Tomorrow, it will be simpler. Just scan your insurance sticker, which will automatically open a Messenger conversation with the insurer’s chatbot. Send your location in one click. The chatbot will send back a list of approved mechanics closest to your location.
This will be simpler, faster, and more efficient for the user, and cheaper than an app or a call center for the insurer. Bots seem like an obvious solution. What’s more, conversations with bots will be recorded and consultable for analysis, with the user’s first and last name, which allows for new possibilities in client knowledge.

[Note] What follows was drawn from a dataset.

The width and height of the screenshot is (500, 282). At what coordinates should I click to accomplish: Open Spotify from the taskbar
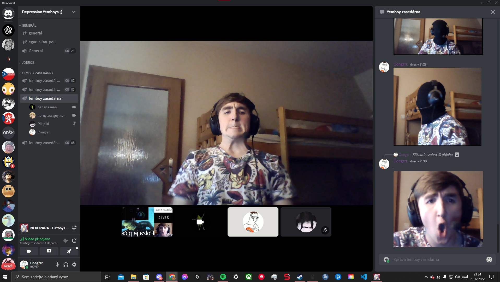point(223,277)
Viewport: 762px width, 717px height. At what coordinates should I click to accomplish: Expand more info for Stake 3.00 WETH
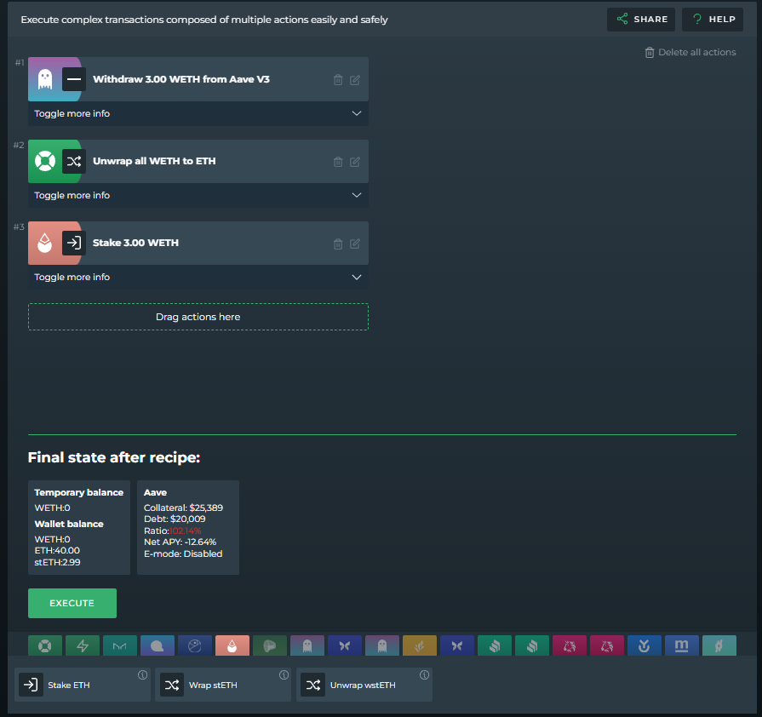click(198, 277)
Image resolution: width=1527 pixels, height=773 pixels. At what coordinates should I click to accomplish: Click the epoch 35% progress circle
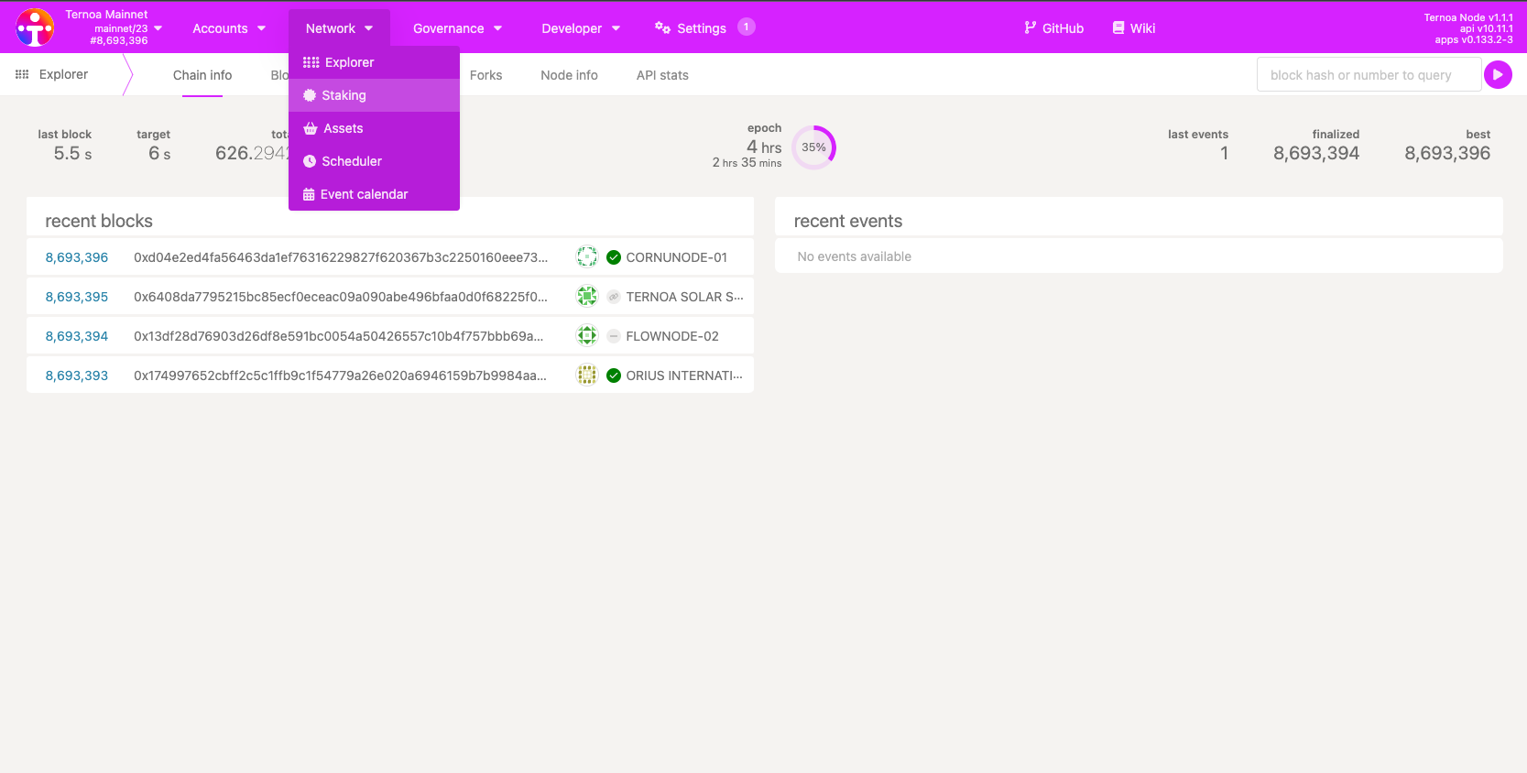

These bots will one day provide technical assistance and store location, distribute coupons, help customers in choosing the right product, and eventually manage payment (already the case for over 400 million Chinese WeChat users). The possibilities are endless for every brand across every industry. Incidentally, that’s where the challenge lies: though the first turnkey solutions are appearing (such as Salesforce, Liveperson, iAdvize, or Shopify), their ability to respond to diverse needs is likely to be discriminate, so as to not limit a chatbot to a simple order tracking system or a remote live chat.
From relationship marketing to conversational marketing
Another considerable challenge is finding the right proportion of automation to human interaction. Natural language processing algorithms are progressing with such speed that we might one day have 100% autonomous chatbots (Facebook’s M assistant is a type of precursor to this), but for now clients still need to be able to talk to another human to ask open-ended questions.
Though it is definitely too soon to measure the impact of this launch, we are willing to bet that 2016 will be remembered as the year when relationship marketing became truly conversational, and where contextual data meant brands could better serve their clients with automatised agents, if only in part. Watch this space – it’s sure to be exciting.